Abstract 4048
Background
Contrast enhancement (CE) is described in 10-60% of low grade gliomas (LGG). Its prognostic significance is controversial, and its correlation with IDH mutations and 1p/19q codeletion is unknown. The aim of this study is to investigate whether CE is associated with molecular characteristics of LGG and elucidate its prognostic value.
Methods
All confirmed histological cases of LGG diagnosed in a single institution between years 2000-2016 were retrospectively reviewed (n = 104). Clinical, radiological and molecular factors were collected. Spinal and brainstem localization, only-biopsied tumours with ring-like enhancement and incomplete medical records were excluded. 1p/19 codeletion analysis was performed by FISH, IDH was performed by immunohistochemistry. IDH wild-type tumours were confirmed with qPCR. Overall survival (OS) was estimated by Kaplan-Meier method.
Results
We included 89 patients, with a median follow-up of 73.3 months.

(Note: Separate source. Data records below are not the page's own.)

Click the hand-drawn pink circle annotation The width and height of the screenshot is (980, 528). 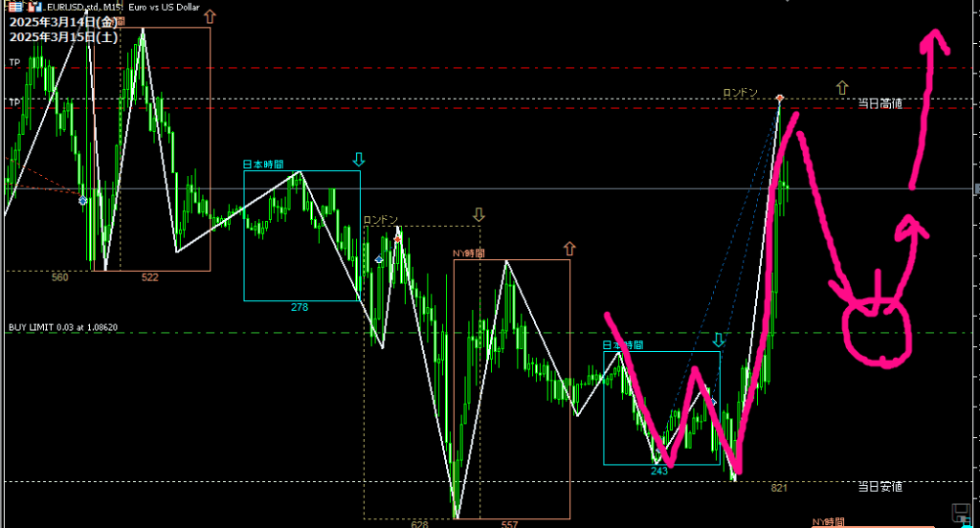(x=878, y=330)
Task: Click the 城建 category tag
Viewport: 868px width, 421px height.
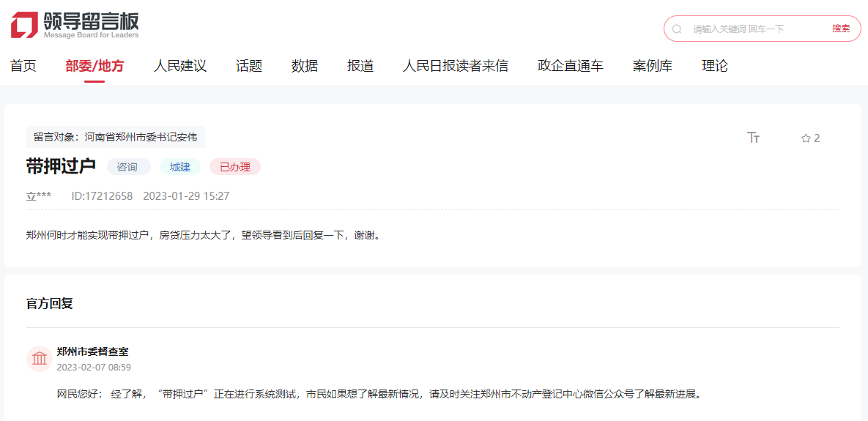Action: point(180,167)
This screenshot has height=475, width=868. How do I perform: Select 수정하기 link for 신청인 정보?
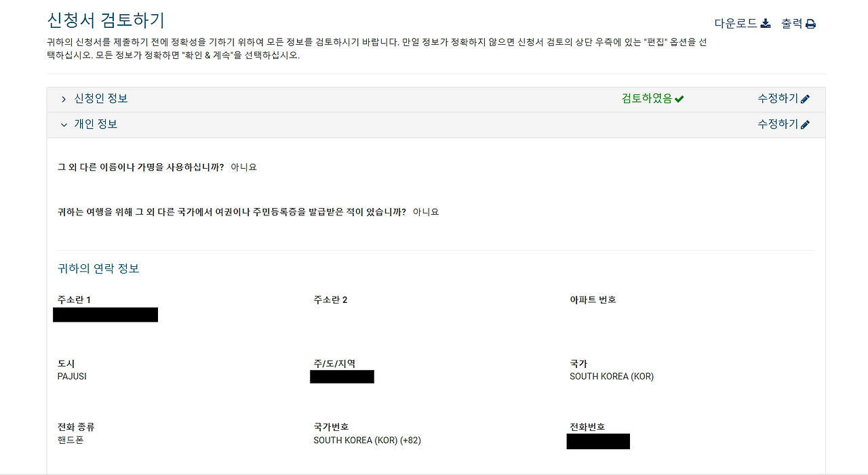tap(778, 98)
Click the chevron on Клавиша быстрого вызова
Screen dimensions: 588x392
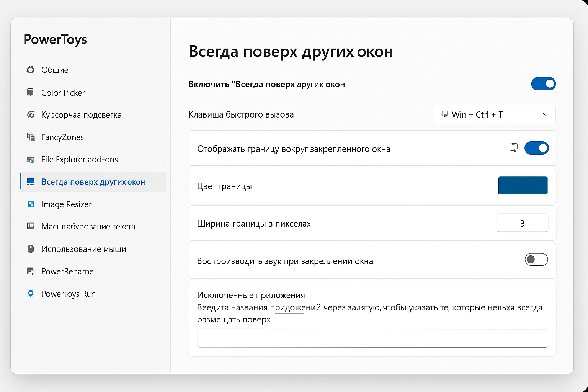click(545, 114)
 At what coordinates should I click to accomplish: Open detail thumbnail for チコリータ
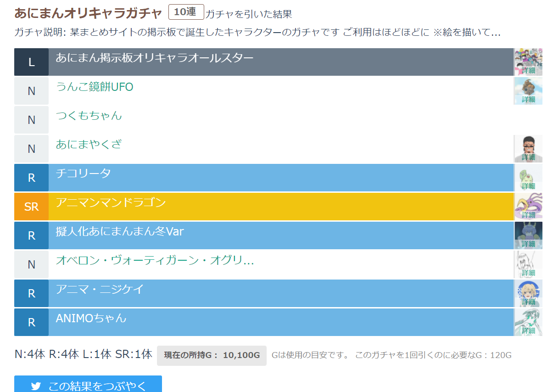pyautogui.click(x=528, y=178)
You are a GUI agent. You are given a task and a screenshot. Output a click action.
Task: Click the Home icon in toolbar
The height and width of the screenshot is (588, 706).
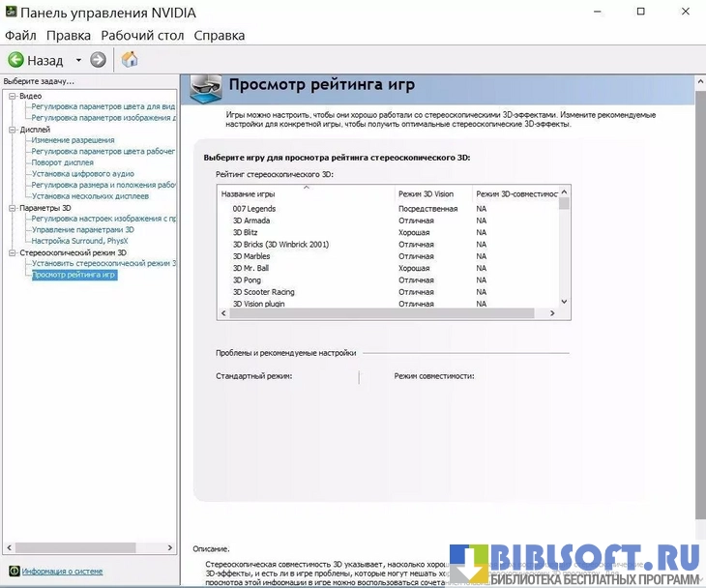[x=130, y=60]
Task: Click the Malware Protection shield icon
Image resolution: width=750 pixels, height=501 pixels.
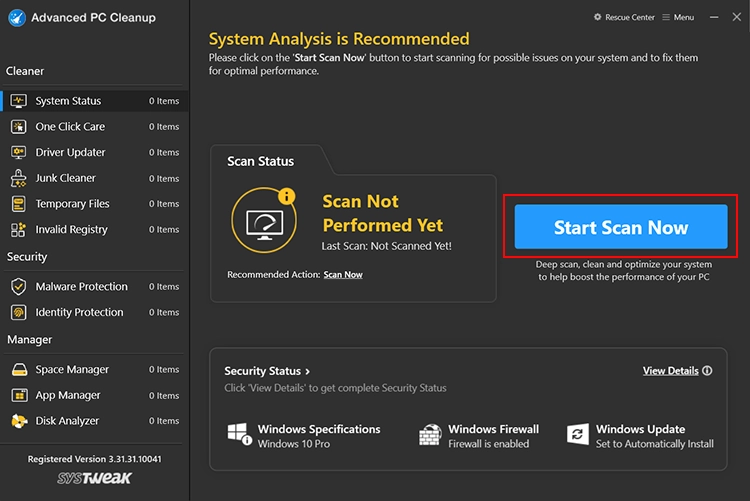Action: coord(18,287)
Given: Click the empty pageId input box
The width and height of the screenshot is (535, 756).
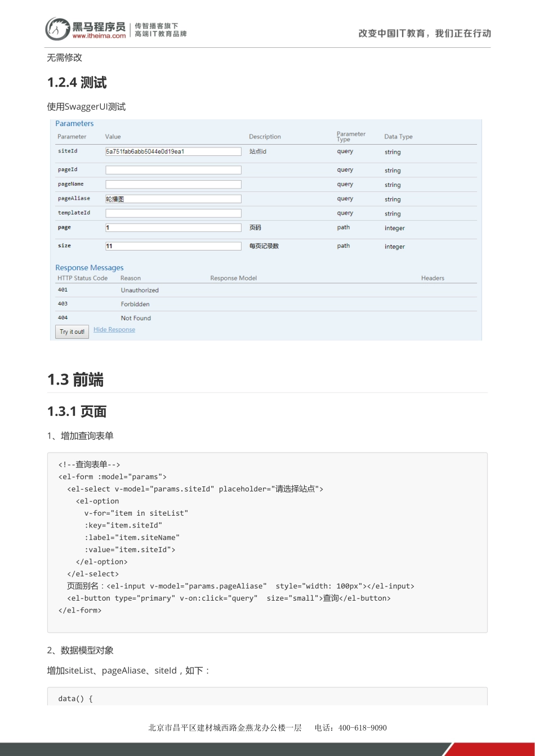Looking at the screenshot, I should (x=173, y=169).
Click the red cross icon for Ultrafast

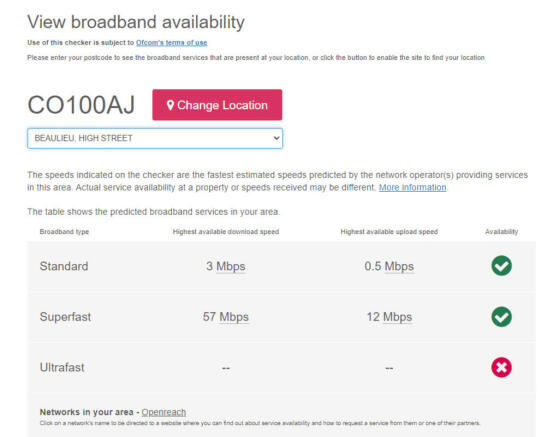(x=501, y=367)
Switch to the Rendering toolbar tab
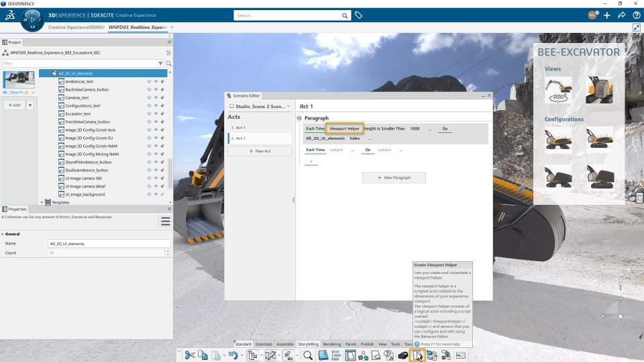 (332, 344)
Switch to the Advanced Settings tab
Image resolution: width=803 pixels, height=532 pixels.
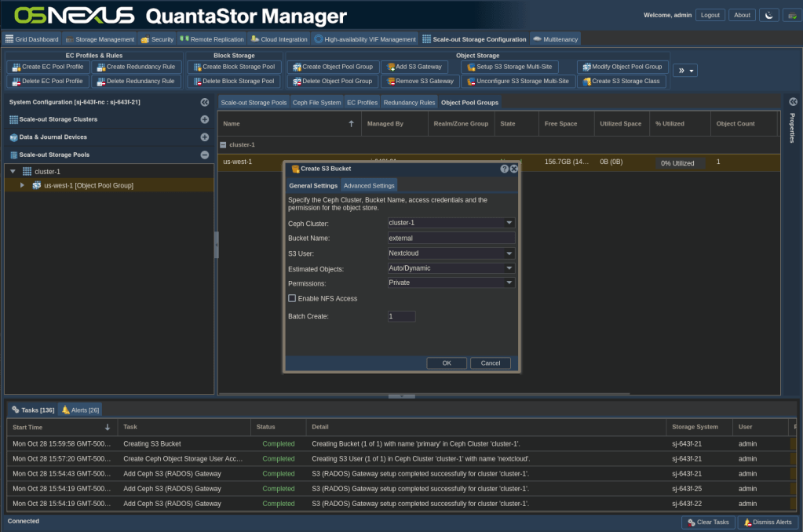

Mean age was 41.6 years, and 65.2% were male. CE was present on 25.8% of preoperative MRI, and 25.3% of patients were considered high-risk according to Pignatti score. Most were astrocytomas (67.4%) and 84.4% were surgically removed. IDH mutation was found in 66.7% of tumour samples, and 17.9% had a 1p/19q codeletion. No differences were observed amongst CE and non-CE groups, apart from age (46.6 vs 39.9 years, respectively; p = 0.041). IDH mutation (p = 0.776) and 1p/19q codeletion (p = 0.512) were evenly distributed. On univariate analysis, size >6cm (p = 0.002), CE (p = 0.026), extent of resection (p = 0.008), Pignatti score (p = 0.002) and IDH mutation (p = 0.003) were significantly associated to OS. On multivariate analysis, only CE (p = 0.009) and IDH status (p = 0.005) were independently associated to OS.
Conclusions
CE in LGG provides complementary and independent prognostic information to IDH and 1p/19q codeletion. Its contribution to treatment decisions requires further exploration in larger prospective cohort studies.
Clinical trial identification
Legal entity responsible for the study
Unidad de Neuro-Oncología, Institut Català d'Oncologia.
Funding
Has not received any funding.
Editorial Acknowledgement
Disclosure
All authors have declared no conflicts of interest.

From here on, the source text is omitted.